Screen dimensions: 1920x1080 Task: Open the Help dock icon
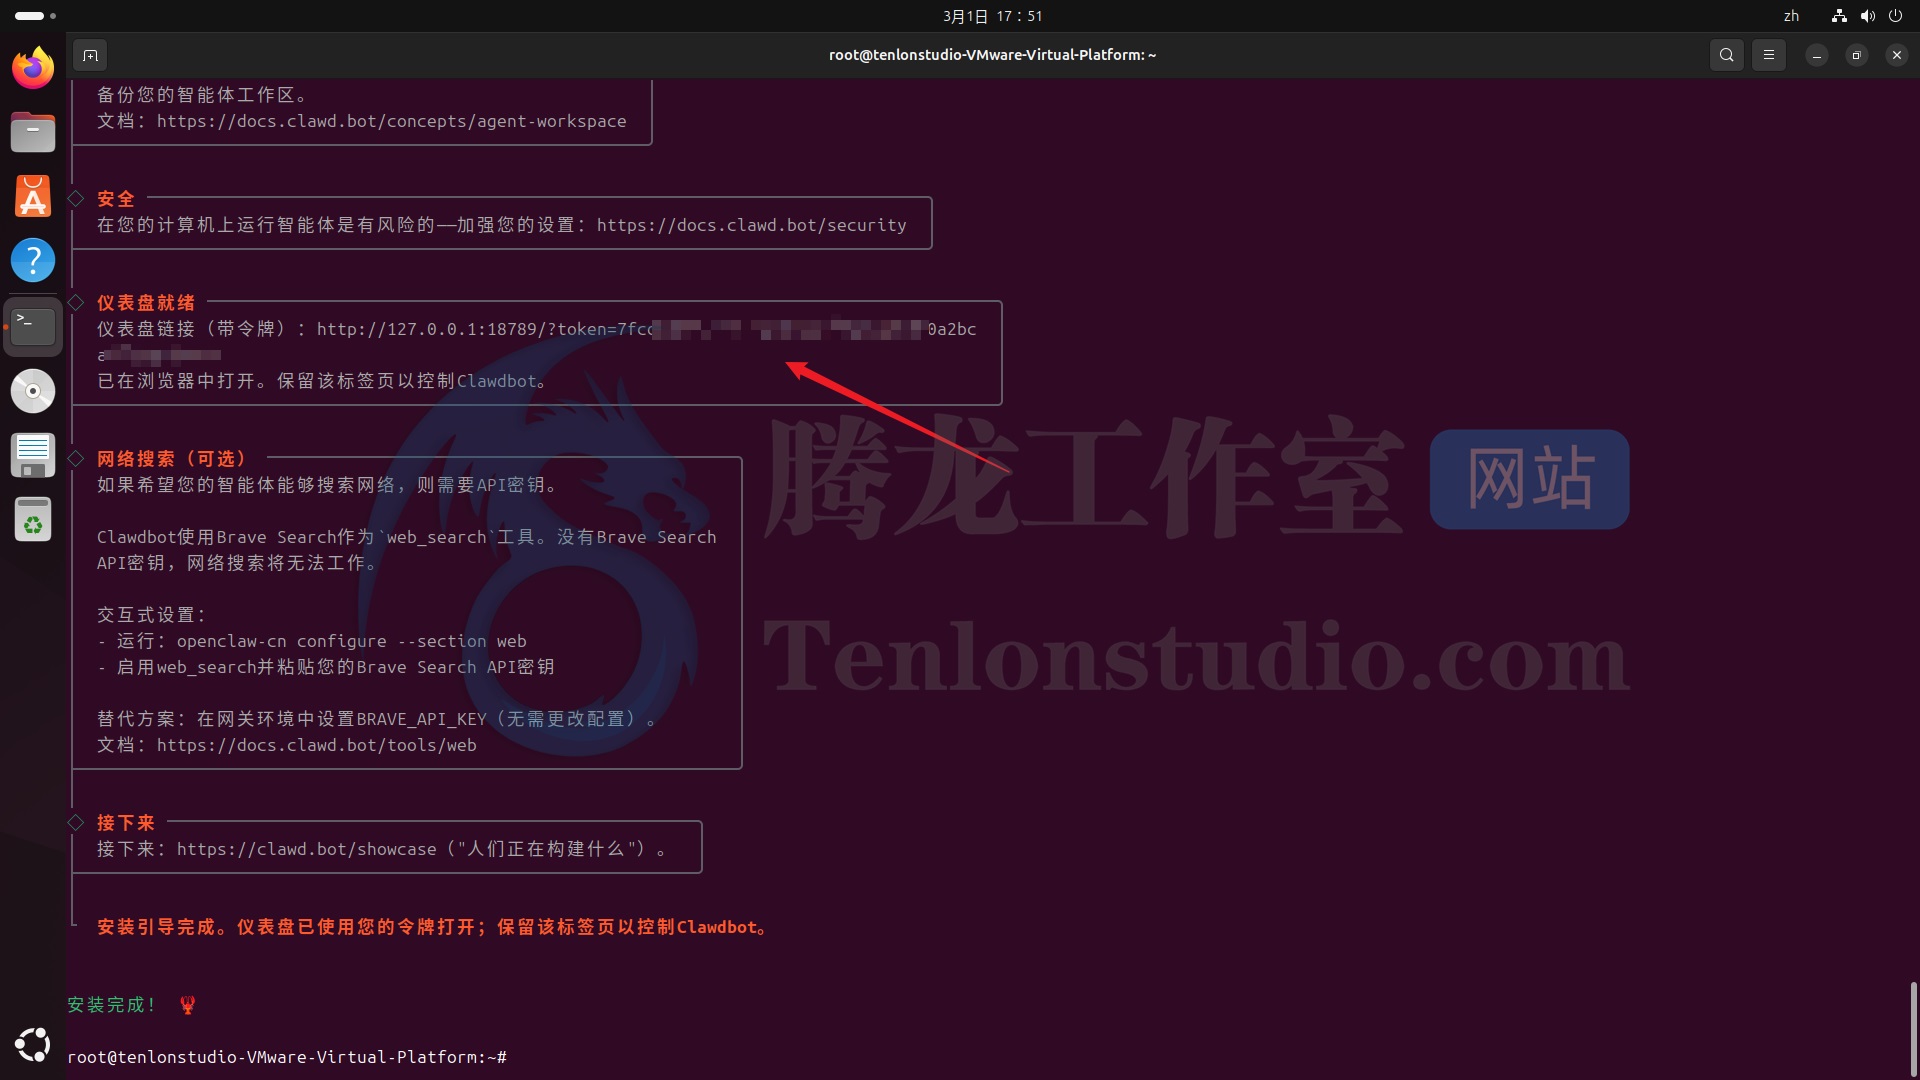click(33, 260)
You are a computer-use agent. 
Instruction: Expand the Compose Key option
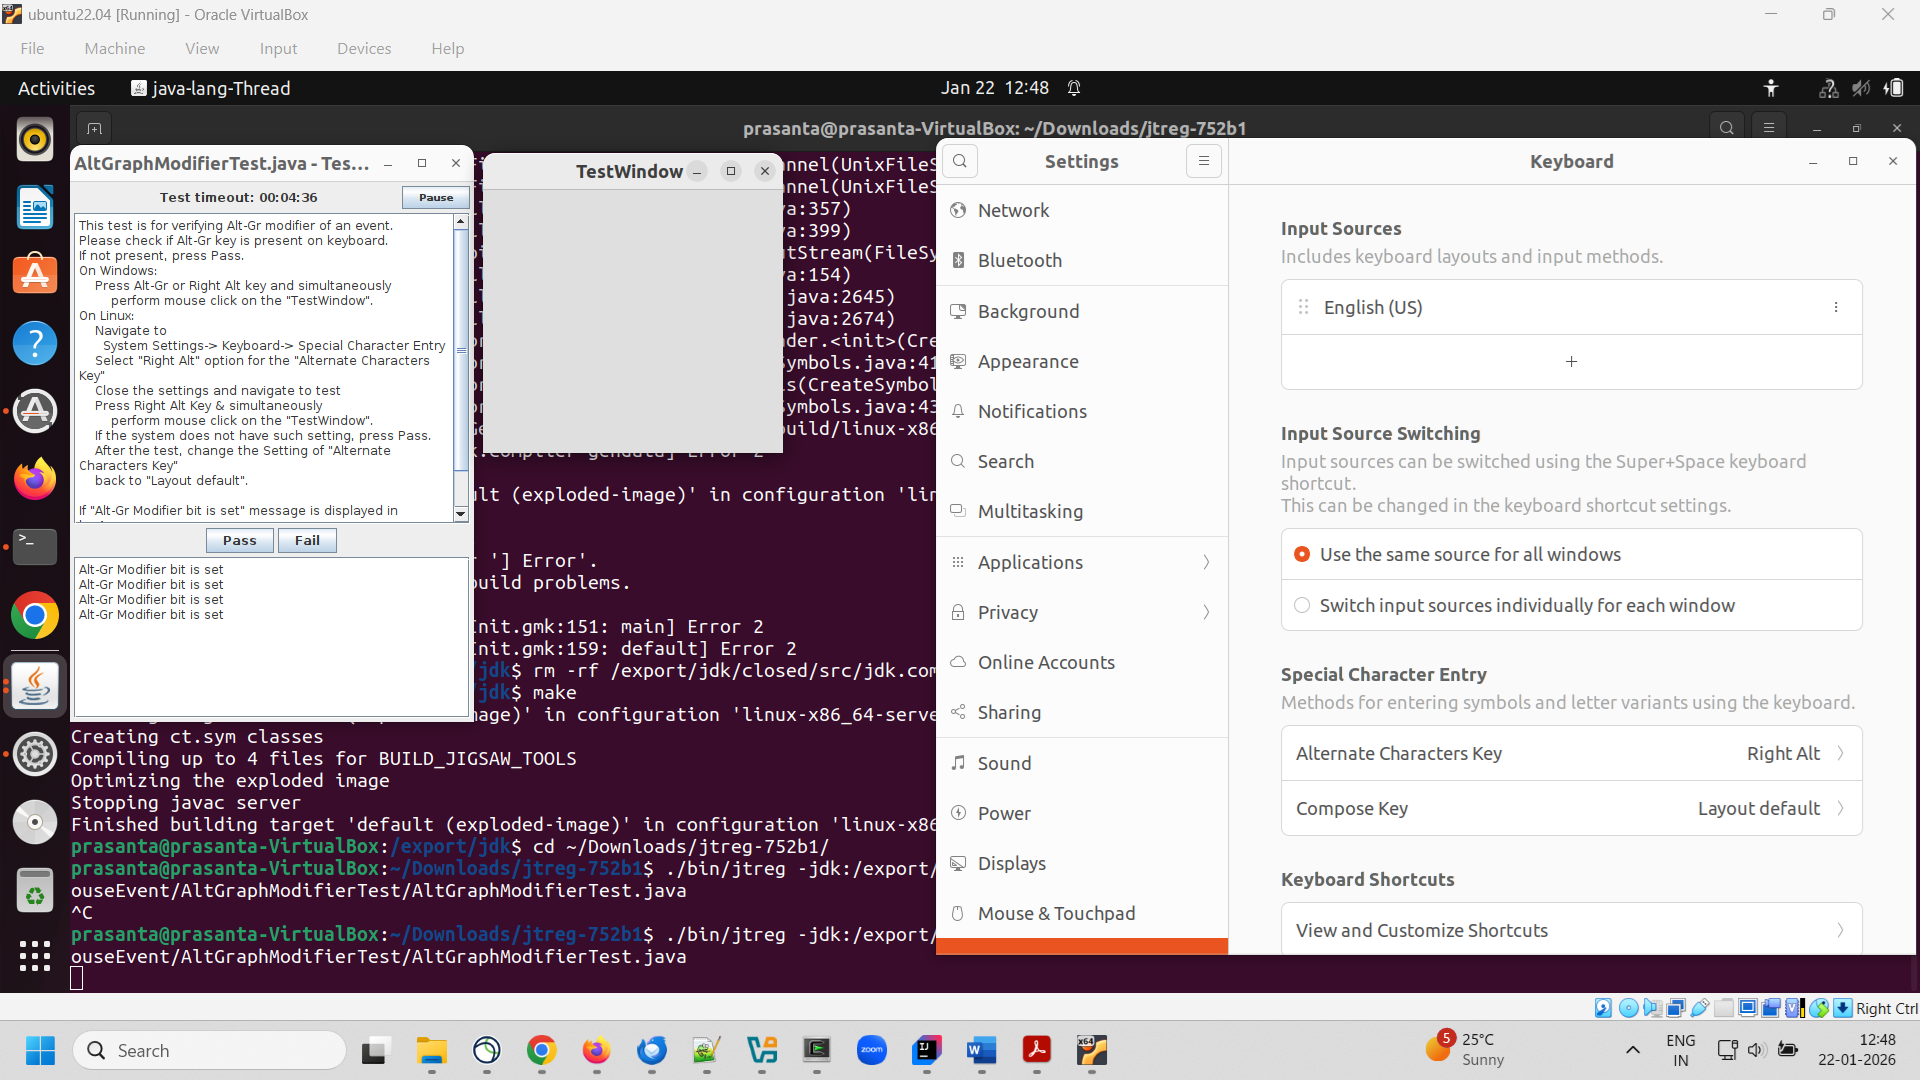[1570, 808]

* _The task_
Every line from the one containing "You are a computer-use agent." through the last line of the data, both included, is to be repeated exactly; the pictures are to be left out.

* _Result of the exercise_
You are a computer-use agent. 
Instruction: Expand the Compose Key option
[1570, 808]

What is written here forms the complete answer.